■ Directions
Reproduce the entries below verbatim, starting at the first line and ending at the line that contains "Image resolution: width=899", with both of those lines included.

(Some entries)

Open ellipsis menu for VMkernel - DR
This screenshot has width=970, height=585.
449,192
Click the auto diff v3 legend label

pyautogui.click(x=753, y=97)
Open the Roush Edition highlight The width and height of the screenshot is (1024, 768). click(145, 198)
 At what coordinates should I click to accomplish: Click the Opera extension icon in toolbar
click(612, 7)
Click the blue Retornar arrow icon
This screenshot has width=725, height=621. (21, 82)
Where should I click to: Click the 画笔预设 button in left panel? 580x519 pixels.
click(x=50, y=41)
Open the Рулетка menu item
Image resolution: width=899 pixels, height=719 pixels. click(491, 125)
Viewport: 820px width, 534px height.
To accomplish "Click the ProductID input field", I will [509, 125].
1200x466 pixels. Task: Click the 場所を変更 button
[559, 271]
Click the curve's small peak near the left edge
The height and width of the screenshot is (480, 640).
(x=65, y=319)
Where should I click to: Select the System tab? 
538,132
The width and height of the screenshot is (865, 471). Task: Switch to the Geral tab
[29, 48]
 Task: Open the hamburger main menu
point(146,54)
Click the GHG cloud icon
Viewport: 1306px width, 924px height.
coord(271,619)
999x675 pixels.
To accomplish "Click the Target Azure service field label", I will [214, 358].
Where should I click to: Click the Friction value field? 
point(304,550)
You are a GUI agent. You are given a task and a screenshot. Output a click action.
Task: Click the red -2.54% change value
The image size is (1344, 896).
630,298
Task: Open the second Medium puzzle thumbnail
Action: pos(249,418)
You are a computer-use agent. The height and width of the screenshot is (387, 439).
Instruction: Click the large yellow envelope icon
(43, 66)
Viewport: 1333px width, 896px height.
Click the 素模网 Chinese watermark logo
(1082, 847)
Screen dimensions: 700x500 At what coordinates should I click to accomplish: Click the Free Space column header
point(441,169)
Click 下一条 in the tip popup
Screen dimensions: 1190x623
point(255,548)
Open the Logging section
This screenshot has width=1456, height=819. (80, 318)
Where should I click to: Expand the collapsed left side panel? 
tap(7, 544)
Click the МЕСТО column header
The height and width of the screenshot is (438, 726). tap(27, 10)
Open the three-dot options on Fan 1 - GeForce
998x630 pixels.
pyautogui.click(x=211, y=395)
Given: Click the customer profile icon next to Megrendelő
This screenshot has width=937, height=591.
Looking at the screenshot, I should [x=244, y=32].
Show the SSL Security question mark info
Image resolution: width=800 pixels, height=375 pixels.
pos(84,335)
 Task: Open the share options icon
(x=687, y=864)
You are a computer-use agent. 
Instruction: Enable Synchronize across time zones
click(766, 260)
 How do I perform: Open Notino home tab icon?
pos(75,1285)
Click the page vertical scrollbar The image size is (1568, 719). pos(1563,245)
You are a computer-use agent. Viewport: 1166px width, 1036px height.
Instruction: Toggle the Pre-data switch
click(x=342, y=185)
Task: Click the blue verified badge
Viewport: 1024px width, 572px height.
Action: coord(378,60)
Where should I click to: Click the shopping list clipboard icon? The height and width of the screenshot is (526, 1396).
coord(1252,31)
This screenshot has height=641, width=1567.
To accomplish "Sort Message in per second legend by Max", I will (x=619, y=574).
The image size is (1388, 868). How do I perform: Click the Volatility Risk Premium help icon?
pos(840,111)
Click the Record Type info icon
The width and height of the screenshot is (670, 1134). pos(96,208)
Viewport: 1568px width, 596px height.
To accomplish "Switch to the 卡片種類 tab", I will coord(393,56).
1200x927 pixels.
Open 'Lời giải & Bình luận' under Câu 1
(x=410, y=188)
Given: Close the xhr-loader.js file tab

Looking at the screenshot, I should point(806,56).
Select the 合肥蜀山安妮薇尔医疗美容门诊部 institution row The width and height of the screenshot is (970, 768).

■ Output
Open ellipsis menu for VMkernel - DR
This screenshot has width=970, height=585.
449,192
Click the auto diff v3 legend label

pyautogui.click(x=753, y=97)
Open the Roush Edition highlight The width and height of the screenshot is (1024, 768). click(145, 198)
 At what coordinates should I click to accomplish: Click the Opera extension icon in toolbar
click(612, 7)
Click the blue Retornar arrow icon
This screenshot has width=725, height=621. (21, 82)
Where should I click to: Click the 画笔预设 button in left panel? 580x519 pixels.
click(x=50, y=41)
Open the Рулетка menu item
Image resolution: width=899 pixels, height=719 pixels. click(491, 125)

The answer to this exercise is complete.